Stored records
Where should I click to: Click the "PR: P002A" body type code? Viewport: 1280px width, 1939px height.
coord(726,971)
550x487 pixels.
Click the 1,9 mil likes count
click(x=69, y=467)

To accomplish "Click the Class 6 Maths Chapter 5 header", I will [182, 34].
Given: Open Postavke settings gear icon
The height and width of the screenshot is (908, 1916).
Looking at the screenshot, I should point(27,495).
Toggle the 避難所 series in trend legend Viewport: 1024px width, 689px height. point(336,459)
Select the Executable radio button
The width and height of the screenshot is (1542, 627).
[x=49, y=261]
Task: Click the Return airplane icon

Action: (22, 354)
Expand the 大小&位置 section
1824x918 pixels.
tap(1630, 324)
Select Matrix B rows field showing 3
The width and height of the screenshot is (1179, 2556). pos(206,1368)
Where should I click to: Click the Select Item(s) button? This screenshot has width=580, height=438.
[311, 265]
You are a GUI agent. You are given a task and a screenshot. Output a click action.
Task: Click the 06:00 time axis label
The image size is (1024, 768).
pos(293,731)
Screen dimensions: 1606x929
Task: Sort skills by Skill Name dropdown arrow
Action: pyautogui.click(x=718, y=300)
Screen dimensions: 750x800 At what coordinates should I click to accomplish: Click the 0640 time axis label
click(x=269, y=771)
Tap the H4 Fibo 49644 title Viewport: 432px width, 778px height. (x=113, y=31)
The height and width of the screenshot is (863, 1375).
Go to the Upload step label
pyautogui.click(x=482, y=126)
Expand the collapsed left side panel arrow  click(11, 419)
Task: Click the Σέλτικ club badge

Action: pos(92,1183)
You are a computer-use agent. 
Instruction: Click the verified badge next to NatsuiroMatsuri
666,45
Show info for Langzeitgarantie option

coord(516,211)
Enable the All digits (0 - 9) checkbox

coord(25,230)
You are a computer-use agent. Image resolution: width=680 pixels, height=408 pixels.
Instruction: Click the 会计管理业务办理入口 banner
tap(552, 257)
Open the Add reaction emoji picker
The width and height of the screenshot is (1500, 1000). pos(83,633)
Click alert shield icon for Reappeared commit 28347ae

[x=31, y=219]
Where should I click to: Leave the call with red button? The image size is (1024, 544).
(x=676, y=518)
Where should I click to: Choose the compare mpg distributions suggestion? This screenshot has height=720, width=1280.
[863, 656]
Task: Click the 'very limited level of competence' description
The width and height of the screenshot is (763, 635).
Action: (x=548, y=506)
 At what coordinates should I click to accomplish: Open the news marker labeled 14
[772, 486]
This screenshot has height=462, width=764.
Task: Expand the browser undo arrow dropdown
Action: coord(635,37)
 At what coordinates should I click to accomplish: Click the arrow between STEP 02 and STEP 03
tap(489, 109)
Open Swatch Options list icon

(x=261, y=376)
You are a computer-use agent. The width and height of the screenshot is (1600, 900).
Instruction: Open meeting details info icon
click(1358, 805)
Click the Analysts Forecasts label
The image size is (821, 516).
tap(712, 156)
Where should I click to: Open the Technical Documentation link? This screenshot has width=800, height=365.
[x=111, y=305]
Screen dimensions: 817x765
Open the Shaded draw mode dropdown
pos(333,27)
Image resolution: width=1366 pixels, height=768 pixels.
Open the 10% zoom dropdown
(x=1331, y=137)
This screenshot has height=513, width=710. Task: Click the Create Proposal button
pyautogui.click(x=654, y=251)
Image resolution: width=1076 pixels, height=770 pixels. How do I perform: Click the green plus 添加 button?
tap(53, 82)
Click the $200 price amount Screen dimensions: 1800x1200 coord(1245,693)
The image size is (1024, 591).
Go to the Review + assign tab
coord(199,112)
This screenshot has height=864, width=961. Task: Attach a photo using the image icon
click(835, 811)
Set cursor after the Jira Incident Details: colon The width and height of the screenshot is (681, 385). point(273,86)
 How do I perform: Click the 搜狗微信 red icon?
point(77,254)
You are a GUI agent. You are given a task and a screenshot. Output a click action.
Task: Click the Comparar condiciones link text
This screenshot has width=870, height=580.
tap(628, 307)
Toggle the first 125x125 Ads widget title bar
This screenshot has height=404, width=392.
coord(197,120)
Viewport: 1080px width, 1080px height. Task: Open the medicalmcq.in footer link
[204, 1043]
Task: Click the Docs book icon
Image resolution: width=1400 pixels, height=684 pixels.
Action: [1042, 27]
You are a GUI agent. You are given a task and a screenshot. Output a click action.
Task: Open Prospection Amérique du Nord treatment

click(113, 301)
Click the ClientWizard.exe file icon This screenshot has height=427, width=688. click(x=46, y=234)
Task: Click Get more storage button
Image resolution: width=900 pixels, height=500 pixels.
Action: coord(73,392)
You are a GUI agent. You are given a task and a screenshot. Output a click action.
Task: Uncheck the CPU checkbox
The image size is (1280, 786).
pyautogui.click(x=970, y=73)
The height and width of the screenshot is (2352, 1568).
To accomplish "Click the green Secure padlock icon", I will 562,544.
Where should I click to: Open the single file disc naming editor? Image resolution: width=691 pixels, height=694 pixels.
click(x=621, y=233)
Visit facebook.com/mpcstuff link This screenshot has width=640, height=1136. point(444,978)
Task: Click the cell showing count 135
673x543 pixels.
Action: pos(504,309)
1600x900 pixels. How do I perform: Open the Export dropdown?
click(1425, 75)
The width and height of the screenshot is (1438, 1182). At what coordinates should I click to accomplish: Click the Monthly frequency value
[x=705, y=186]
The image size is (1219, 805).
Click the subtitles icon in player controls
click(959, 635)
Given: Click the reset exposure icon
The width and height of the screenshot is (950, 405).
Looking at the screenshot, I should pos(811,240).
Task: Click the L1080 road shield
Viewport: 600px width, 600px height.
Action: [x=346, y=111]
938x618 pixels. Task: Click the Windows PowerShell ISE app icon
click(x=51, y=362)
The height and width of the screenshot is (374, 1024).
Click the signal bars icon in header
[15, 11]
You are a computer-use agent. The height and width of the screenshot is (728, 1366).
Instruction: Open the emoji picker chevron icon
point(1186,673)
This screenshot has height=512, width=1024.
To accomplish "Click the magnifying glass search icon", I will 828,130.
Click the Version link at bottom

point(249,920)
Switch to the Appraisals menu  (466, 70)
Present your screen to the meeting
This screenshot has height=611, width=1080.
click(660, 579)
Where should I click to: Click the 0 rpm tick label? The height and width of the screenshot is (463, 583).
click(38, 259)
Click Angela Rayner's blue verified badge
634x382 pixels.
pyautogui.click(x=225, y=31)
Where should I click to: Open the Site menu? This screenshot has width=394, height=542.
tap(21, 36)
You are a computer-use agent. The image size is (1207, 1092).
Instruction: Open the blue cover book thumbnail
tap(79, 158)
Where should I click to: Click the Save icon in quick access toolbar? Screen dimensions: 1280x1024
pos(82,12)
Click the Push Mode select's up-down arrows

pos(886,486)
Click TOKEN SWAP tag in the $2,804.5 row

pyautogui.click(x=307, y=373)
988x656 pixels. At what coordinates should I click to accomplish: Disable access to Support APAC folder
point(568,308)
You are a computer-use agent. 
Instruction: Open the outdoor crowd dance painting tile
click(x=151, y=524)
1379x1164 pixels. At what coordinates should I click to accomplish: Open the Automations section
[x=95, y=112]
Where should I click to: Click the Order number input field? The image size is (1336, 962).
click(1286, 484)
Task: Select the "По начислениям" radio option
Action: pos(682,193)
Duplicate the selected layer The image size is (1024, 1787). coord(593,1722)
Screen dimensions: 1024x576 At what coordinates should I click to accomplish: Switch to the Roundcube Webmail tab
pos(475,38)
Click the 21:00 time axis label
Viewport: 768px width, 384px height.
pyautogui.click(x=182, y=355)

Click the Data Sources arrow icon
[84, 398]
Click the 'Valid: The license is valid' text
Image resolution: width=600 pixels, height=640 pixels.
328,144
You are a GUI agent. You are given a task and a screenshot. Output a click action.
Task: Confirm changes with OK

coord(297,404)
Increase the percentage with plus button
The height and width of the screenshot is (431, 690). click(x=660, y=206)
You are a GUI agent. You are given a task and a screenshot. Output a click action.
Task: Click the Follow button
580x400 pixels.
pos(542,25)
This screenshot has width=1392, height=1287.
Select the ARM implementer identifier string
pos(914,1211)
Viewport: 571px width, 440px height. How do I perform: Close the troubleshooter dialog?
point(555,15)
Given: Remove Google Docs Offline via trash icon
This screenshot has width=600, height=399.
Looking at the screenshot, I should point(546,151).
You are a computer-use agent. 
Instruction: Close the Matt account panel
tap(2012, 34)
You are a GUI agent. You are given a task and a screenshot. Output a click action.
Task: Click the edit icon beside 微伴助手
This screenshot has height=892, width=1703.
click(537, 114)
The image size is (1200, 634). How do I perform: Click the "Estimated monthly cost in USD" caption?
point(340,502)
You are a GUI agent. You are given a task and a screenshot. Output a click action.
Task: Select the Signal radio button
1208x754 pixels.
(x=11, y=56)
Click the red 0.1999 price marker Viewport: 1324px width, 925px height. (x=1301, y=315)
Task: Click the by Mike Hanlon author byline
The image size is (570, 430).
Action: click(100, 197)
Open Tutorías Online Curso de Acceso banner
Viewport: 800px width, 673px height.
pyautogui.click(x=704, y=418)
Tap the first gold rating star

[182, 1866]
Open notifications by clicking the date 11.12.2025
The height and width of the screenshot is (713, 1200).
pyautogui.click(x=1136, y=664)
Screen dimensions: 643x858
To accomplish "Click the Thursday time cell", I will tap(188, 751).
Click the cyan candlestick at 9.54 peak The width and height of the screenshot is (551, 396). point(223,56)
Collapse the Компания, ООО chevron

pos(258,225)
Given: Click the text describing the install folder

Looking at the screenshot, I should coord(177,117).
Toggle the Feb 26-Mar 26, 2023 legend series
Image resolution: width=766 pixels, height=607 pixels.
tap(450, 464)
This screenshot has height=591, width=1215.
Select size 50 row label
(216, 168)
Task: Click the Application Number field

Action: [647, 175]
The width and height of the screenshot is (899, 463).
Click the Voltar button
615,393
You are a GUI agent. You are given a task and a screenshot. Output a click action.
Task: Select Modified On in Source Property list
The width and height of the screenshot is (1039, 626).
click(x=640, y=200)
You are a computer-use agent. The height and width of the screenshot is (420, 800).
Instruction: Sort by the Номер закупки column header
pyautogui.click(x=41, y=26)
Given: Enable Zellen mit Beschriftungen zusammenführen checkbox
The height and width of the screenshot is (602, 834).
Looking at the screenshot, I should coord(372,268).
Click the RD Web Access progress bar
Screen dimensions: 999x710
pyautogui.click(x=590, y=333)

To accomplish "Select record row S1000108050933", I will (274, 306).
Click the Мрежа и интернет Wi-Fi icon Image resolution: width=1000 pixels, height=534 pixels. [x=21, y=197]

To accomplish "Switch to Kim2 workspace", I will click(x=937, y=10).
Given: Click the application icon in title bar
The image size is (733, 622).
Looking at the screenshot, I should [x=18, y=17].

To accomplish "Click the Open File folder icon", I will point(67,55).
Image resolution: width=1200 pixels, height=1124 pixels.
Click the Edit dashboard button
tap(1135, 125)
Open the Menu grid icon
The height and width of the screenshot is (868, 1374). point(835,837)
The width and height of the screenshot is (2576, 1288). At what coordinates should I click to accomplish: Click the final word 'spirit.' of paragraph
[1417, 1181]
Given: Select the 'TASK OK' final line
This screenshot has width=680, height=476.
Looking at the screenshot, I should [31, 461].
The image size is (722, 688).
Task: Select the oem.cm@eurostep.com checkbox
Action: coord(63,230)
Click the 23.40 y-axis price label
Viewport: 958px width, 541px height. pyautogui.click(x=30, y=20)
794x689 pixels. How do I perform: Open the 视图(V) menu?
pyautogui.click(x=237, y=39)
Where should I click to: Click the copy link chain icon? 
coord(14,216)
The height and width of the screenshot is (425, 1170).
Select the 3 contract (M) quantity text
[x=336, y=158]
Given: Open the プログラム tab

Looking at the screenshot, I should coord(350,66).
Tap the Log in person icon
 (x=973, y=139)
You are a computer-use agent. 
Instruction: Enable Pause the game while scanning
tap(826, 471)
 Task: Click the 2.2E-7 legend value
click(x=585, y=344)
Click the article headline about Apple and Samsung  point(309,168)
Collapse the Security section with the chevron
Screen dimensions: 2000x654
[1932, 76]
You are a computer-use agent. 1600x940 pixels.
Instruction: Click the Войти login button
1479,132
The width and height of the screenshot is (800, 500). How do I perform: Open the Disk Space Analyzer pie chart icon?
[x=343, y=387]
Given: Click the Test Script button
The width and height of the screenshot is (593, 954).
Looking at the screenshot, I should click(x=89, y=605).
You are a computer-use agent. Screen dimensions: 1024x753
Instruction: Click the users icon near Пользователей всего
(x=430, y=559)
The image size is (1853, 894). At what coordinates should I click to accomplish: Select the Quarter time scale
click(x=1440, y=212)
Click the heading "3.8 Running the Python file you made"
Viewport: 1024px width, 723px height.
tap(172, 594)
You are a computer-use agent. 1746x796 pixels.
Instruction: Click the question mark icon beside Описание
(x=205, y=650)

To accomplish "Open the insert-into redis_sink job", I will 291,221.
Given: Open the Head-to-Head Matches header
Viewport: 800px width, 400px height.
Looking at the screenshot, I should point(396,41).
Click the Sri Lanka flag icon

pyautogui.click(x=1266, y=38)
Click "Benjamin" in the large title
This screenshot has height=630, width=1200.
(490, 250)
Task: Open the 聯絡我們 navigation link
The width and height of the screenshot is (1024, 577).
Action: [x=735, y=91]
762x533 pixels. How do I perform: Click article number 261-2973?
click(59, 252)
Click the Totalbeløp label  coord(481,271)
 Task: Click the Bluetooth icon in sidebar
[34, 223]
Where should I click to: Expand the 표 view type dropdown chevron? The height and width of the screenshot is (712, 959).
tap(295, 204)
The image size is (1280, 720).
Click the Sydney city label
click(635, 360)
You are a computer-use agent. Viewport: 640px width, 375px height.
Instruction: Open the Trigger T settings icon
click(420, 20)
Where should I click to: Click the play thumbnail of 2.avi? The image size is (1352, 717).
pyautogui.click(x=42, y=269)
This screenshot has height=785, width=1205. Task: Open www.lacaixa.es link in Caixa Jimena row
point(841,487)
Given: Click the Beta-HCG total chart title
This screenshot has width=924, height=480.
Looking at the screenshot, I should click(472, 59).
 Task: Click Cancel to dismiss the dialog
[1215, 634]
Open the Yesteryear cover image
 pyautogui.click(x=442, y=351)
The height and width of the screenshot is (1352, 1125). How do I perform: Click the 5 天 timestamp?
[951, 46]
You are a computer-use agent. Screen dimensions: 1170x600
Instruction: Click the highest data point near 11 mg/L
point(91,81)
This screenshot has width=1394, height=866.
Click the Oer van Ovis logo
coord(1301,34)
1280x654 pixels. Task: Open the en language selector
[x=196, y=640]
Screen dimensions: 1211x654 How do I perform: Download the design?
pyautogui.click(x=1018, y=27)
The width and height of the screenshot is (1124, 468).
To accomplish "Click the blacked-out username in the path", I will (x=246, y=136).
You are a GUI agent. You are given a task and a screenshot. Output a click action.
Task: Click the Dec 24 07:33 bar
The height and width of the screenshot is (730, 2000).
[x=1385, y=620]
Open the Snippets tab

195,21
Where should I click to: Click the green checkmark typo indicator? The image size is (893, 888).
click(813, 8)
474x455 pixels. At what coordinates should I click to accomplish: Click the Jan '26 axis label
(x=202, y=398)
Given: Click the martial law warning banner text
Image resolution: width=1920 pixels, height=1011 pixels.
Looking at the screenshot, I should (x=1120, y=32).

The task
Retype exactly the lines from the first line of the records above through the line containing "Task: Click the 06:00 time axis label", both included, and nothing else.

Output of the task
Where should I click to: Click the "PR: P002A" body type code? Viewport: 1280px width, 1939px height.
coord(726,971)
550x487 pixels.
Click the 1,9 mil likes count
click(x=69, y=467)

To accomplish "Click the Class 6 Maths Chapter 5 header", I will [182, 34].
Given: Open Postavke settings gear icon
The height and width of the screenshot is (908, 1916).
Looking at the screenshot, I should point(27,495).
Toggle the 避難所 series in trend legend Viewport: 1024px width, 689px height. point(336,459)
Select the Executable radio button
The width and height of the screenshot is (1542, 627).
[x=49, y=261]
Task: Click the Return airplane icon

Action: (22, 354)
Expand the 大小&位置 section
1824x918 pixels.
tap(1630, 324)
Select Matrix B rows field showing 3
The width and height of the screenshot is (1179, 2556). pos(206,1368)
Where should I click to: Click the Select Item(s) button? This screenshot has width=580, height=438.
[311, 265]
You are a GUI agent. You are given a task and a screenshot. Output a click action.
Task: Click the 06:00 time axis label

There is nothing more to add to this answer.